# [Job]
List every line in the listing that contains the string "pyautogui".

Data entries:
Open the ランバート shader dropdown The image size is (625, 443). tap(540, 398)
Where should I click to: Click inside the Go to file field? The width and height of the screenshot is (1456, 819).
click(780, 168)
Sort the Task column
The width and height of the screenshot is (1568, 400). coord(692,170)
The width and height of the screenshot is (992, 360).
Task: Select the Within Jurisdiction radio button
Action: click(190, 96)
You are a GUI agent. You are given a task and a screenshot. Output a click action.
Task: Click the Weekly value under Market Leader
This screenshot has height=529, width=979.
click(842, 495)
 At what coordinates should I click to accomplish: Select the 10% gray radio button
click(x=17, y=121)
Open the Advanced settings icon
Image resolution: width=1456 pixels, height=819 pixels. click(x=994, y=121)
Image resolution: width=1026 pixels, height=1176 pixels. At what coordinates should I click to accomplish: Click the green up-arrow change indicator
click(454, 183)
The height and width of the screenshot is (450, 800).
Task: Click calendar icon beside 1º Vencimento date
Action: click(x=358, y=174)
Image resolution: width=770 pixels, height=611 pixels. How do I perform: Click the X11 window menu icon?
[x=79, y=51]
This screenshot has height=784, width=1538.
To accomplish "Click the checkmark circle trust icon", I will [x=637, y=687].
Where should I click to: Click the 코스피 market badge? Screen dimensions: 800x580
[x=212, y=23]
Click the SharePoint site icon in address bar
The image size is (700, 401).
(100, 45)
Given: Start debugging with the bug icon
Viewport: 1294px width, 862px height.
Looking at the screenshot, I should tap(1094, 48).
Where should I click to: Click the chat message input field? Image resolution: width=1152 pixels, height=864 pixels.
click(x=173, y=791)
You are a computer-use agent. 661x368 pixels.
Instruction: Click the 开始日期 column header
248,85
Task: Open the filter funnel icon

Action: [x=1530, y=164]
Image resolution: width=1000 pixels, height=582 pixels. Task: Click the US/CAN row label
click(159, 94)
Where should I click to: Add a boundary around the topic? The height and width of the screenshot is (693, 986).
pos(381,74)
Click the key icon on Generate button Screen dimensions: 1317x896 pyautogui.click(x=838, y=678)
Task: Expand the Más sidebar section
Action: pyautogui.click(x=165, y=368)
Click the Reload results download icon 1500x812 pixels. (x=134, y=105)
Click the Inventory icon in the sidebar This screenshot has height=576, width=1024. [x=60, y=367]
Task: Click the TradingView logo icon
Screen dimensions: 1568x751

# [Response for this exercise]
Click the key icon on Generate button Screen dimensions: 1317x896 pyautogui.click(x=838, y=678)
Action: pyautogui.click(x=165, y=368)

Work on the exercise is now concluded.